Only the lines from the one containing "Viewport: 812px width, 675px height." through the end of the entries are to be copied, exactly and without pictures, please.
==============================
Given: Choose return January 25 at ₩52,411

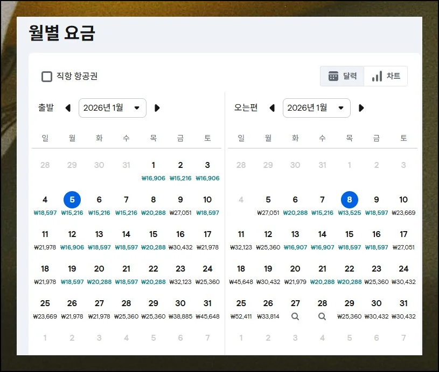Looking at the screenshot, I should tap(241, 308).
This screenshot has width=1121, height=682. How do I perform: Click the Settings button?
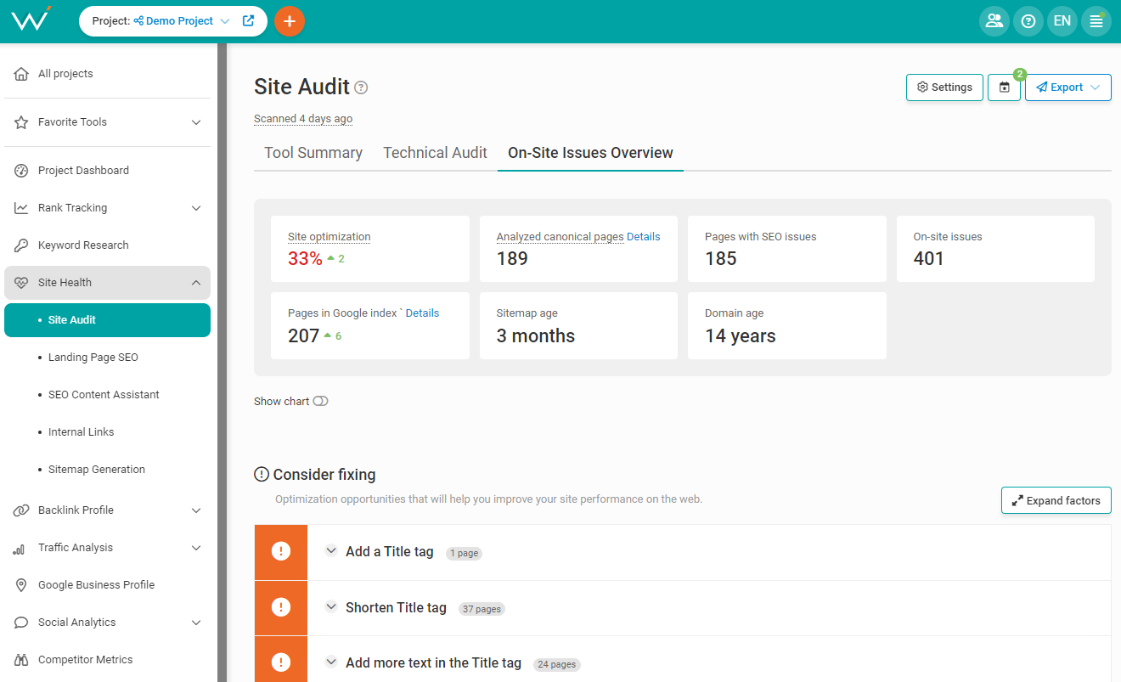(944, 87)
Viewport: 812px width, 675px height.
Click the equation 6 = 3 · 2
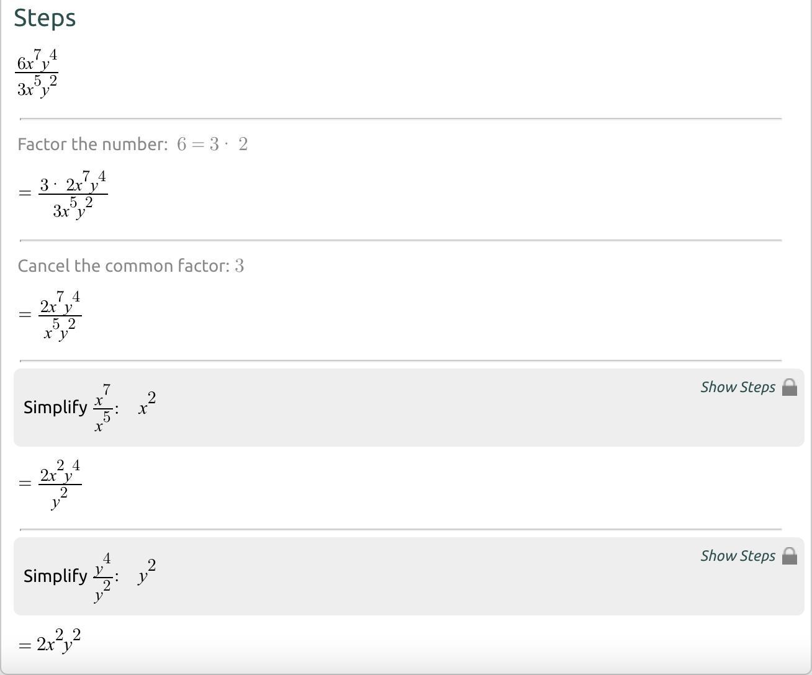click(x=212, y=145)
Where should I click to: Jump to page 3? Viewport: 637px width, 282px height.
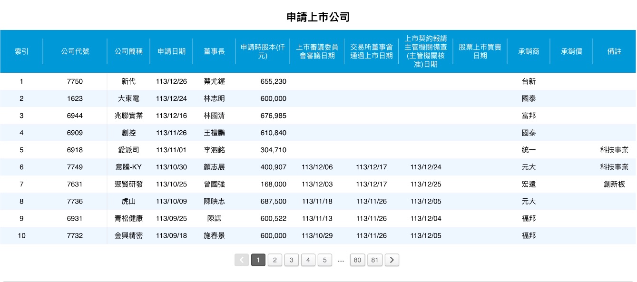pyautogui.click(x=292, y=260)
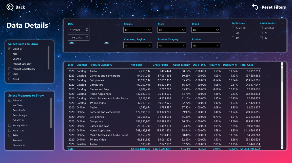The width and height of the screenshot is (292, 163).
Task: Check 80 under 80/20 Store
Action: pos(233,38)
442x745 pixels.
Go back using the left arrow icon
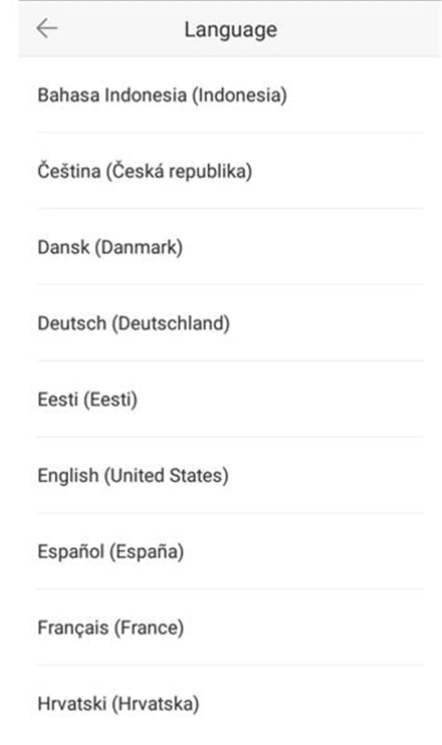[x=47, y=29]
==============================
## The answer:
Viewport: 812px width, 675px height.
Click the equation 6 = 3 · 2
click(x=212, y=145)
Where should I click to: Jump to page 3? Viewport: 637px width, 282px height.
pyautogui.click(x=292, y=260)
The width and height of the screenshot is (292, 163).
Task: Check 80 under 80/20 Store
Action: pos(233,38)
442x745 pixels.
Go back using the left arrow icon
[x=47, y=29]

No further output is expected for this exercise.